Hal and Edie had three children: sculptor Jeff Tritel of Grass Valley, California, novelist Barbara Quick of Cotati, California and human development specialist Judy Zeidel, Ph.D., of Phoenix, Arizona. The marriage ended in 1968. Hal went back to school and earned an undergraduate degree in psychology and a Master’s Degree in gerontology.
In 1986, Hal married Lynette Marie Shefflette, with whom he moved to Prescott, Arizona, after living and cruising the Southern California coast for several years together on a sailboat called Koyana.

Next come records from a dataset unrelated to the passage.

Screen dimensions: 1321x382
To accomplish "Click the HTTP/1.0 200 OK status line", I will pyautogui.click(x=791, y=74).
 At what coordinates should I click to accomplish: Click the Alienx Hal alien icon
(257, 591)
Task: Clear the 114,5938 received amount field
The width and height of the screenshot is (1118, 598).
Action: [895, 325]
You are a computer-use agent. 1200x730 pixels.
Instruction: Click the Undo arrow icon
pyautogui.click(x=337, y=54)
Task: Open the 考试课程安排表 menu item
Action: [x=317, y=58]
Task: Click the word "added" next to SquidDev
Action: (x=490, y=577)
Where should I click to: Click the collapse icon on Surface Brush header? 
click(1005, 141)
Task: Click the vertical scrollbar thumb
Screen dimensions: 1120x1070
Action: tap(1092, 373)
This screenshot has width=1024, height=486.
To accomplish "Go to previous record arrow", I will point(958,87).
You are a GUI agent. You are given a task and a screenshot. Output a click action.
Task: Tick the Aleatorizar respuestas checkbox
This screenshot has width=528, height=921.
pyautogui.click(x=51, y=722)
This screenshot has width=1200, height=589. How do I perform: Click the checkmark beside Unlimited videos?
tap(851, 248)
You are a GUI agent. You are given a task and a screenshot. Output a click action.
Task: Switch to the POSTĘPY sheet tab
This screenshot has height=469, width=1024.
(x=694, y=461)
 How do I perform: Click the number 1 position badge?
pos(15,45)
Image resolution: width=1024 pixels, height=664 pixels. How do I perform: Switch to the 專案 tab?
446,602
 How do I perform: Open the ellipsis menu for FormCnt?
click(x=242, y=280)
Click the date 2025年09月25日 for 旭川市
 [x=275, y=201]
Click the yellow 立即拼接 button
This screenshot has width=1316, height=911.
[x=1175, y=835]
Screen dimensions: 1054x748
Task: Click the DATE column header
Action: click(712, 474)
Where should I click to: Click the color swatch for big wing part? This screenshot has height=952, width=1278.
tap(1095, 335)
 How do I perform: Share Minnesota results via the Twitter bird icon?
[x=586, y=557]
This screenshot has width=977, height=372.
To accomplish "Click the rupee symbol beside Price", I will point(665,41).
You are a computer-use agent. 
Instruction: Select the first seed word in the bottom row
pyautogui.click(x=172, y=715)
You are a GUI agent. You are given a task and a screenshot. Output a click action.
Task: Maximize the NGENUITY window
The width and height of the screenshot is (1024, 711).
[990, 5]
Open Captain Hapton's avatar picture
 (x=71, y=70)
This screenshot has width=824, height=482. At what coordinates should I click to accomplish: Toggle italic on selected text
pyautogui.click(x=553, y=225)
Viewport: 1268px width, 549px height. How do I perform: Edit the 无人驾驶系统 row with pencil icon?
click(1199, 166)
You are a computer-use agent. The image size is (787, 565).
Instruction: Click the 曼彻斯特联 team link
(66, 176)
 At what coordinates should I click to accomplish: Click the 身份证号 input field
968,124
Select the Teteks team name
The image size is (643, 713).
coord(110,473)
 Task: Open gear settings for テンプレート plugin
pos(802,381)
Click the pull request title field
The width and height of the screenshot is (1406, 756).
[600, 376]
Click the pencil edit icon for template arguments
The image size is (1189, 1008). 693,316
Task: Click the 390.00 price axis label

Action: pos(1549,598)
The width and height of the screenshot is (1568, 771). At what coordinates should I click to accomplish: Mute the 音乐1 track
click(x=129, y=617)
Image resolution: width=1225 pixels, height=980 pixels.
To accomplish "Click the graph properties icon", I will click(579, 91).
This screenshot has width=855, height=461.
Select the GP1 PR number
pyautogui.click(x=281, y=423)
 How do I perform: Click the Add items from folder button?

A skilled woodworker as well as a ham radio enthusiast, he became a member of “Wood Be Carvers” as well as the Yavapai Radio Club of Prescott.
Hal will be remembered by all who knew him for his keen intelligence and creativity, excellence as a darkroom photographer, deft storytelling skills and lifelong love of hiking, camping and sailing.
He is survived by four grandchildren of whom he was exceedingly proud, David Tritel of Krakow, Poland, Bernie Avery of Oahu, Hawaii, Jenny Citron of Tucson, Arizona and Julian Quick of Boulder, Colorado.
Charitable contributions can be made in Hal’s memory to the Phippen Museum (www.phippenartmuseum.org) and Prescott Meals on Wheels (www.prescottmealsonwheels.com/donate).
Information provided by survivors.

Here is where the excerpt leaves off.